An unprecedented war of words has broken out between Greece's outgoing government, the Parliament chief and the President over early elections likely to be held on September 20.
The government of Prime Minister Alexis Tsipras has accused parliamentary speaker Zoe Constantopoulou of "behaving like a dictator" after she branded the early election procedure "undemocratic and unconstitutional."
Tspiras resigned on Thursday, going on the offensive to defend the tough terms he accepted in the 86-billion-euro ($96 billion) rescue package which had triggered a rebellion in his radical-left Syriza party.
The mutiny scuppered his parliamentary majority and last week 25 of the rebels broke away to form a rival group called Popular Unity.

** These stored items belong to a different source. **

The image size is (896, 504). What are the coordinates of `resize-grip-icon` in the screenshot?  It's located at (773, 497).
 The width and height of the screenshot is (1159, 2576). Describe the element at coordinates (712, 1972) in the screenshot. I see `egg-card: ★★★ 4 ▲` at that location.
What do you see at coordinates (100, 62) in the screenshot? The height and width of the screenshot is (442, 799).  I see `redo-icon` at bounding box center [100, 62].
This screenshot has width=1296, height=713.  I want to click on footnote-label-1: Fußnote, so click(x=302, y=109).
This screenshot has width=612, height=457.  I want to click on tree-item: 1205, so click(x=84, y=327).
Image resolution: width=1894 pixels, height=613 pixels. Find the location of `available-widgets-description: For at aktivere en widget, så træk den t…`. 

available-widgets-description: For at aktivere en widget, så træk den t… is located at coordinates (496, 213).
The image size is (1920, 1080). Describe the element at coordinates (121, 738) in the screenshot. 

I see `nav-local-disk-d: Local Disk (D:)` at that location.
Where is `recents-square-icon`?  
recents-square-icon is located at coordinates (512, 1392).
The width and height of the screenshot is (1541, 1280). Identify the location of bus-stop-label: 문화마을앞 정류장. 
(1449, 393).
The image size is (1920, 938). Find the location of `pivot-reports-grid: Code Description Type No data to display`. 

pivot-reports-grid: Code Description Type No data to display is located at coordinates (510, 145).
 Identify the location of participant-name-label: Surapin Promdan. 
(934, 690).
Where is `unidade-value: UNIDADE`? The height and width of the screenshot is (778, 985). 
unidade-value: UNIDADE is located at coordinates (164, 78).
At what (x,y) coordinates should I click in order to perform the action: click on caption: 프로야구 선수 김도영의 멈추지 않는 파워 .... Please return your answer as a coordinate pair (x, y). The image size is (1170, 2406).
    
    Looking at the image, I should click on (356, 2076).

The head of state, President Prokopis Pavlopoulos, is expected to name a caretaker government on August 28.
Under the constitution, Pavlopoulos is obliged to invite the largest opposition parties to attempt to form a government before formally setting a date for elections.
The conservative New Democracy party was on Friday given a three-day exploratory mandate.
The breakaway Syriza rebels will be next in line on Monday.
The procedure has no chance of success, as neither group can muster enough lawmakers for a parliamentary majority in the 300-seat chamber.
But Constantopoulou has accused the president of breaking the rules by skipping a parliamentary technicality in order to hasten the procedure.
Late on Saturday, the president responded by dismissing her arguments as "legally baseless".
Constantopoulou, whose father was a former head of Syriza, vehemently opposed the third EU bailout Tsipras signed on July 13 and repeatedly sought to frustrate its ratification through stalling tactics.
As a result, three successive parliamentary votes on the bailout were held overnight, and were concluded narrowly before deadlines set by Greece's creditors expired.